My attention returns to Jan's body. Stepping closer, I see the ugly mess that used to be his head. Crimson blood is everywhere. It draws my eyes and binds them. I can't look elsewhere. Can't formulate a thought. Can't disentangle from my deed.

The screech of a bird tears through the redness.

A wave of nausea washes over me. I bend over and throw up. Yellowish vomit drips into a puddle of red.


Afterwards, I stand there, still gagging, until the stench of blood and puke makes me turn my head away. The grenade still lies in the debris close by and refuses to explode. I hate it for what it did, for not exploding. For being a dud, or whatever they call that. For having made me do what I did.

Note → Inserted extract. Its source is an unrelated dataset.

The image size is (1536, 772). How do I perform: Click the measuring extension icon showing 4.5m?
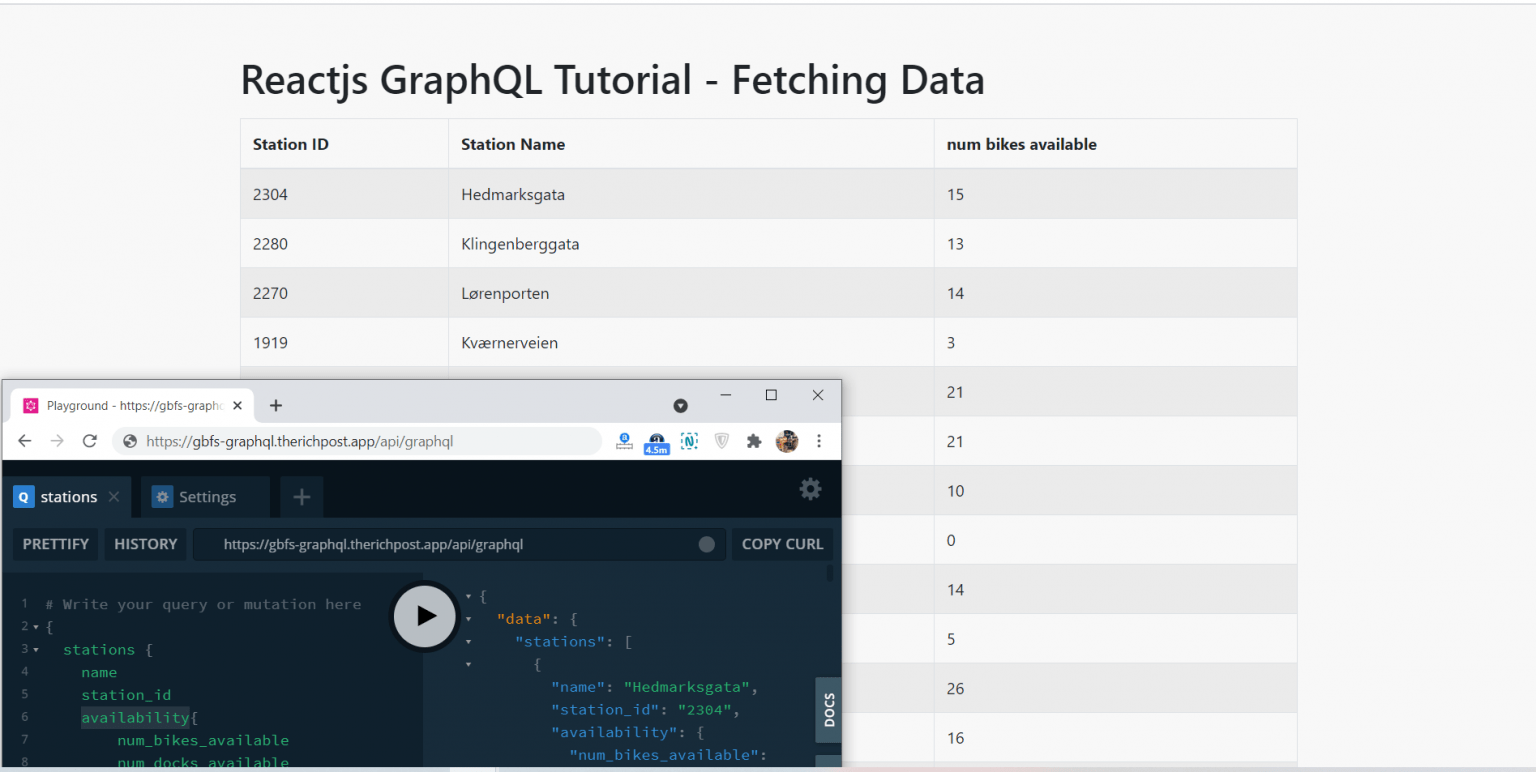click(656, 441)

For turning me into a killer.

I wipe my mouth on my sleeve. Then I turn my back on the thing, and I walk uphill, following Robert. Slowly first, step by step. Leaving Jan behind. But the color of his blood stays with me, like the afterimage of a ghastly flashlight.


I have killed a man.

The road before me is overgrown, hardly recognizable, but I know it to lead to the village, and from there to the bunker. I pass a fire hydrant standing like a bad-tempered gnome at the former roadside, remnants of red paint still clinging to some of its surface.

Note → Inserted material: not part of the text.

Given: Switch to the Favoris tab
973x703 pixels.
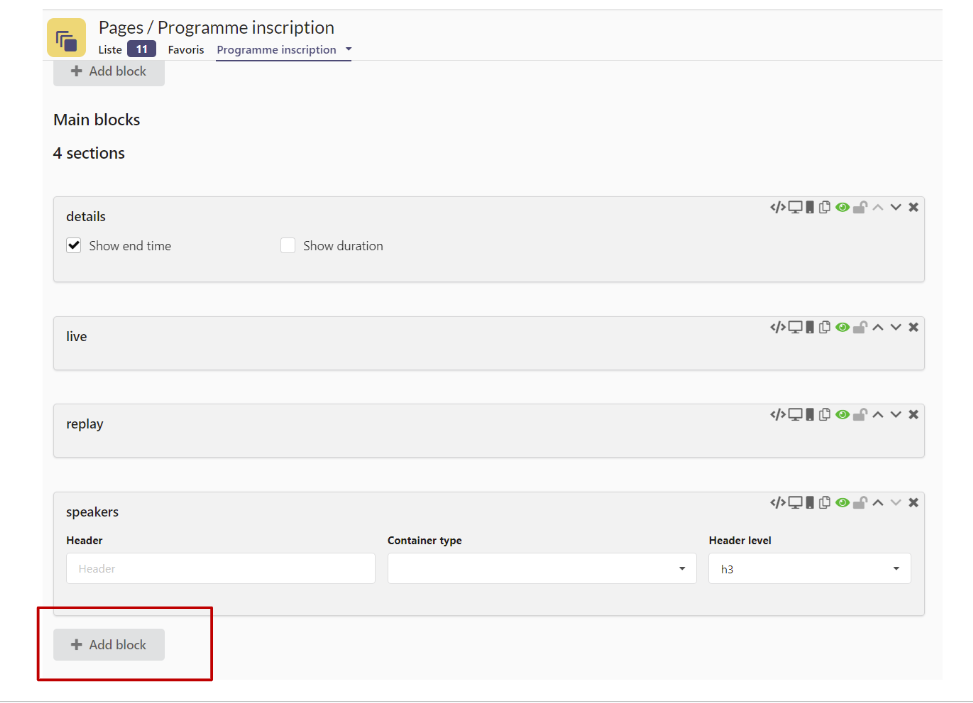Looking at the screenshot, I should pos(186,49).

Jan's blood was so red in the light of the sun.

I step over a trench crossing the path, a rivulet of water running its course in noisy equanimity.

The roe deer I killed last winter—her blood was red, too.

The road makes a couple of switchbacks here. I avoid them, taking a path that leads me straight uphill, to the plateau holding the village and its fields.

Killing the roe deer was different. I felt sorry then, but we were close to starving. Her flesh became the meat that saved us.

As the path levels out, the village comes into view. I hesitate at the forest's edge, remembering. Remembering how I always was afraid of being discovered here. 

But why should I care if anyone sees me? I continue and enter the clearing.

There was no need to kill Jan. I could have taken him prisoner. Couldn't I?

A handful of the villagers work in a field close by. When they see me, they stop and stare. I ignore their bland faces and continue.

The gun in my hands is heavy. A dead weight. The weight of death.

The path skirts the village. As I pass the houses, I see the long-haired guy, the villagers' leader. I don't remember his name. I give him a nod. He stands immobile, his mouth agape.

What does he make of me? Would he care if he knew I have just committed murder?

Leaving the village behind me, I walk faster.


Only minutes later, I see the others on the path ahead. Adam, the tall one, seems to hear my steps. He looks back at me, then shouts something to his companions. They all stop and turn.

I approach. Emma pulls her pistol while Rose and Kevin break from the group and run towards me.

"Leona," Rose shouts, her face wearing a wide smile. I briefly clasp her. Then I detach myself and push the gun into Kevin's hands.

"Wait here," I say and turn to face Emma. She stands still, her pistol half raised. Robert is at her side, his eyes darting back and forth between her and me.

I take a few steps closer to her, then I stop.

Everyone is silent.

"I've killed Jan," I say, fighting the constriction in my throat. "I have killed your father." I guess I should apologize. But I can't, the words won't come. They are just not there. 

A tickle runs down my cheek, a tear pretending to feel what I don't.

Emma studies me then looks down at the weapon she's holding. "Yes," she says. "I know." She hesitates.

I hear steps behind me, and Rose appears at my right side. She takes hold of my arm.

There's movement in the group of bunker people. Anna briefly clasps her brother's shoulder, and then she walks over to me. She positions herself to the left of me and links her arm with mine, too, mirroring what Rose does. She faces Emma.

Standing there between my friends, like a link in a chain, an indescribable warmth washes over me.

A warmth a killer does not deserve.

Emma presses her lips together and closes her eyes for a moment. She takes a deep breath and nods. "He tried to kill you," she says. Then she holsters the pistol.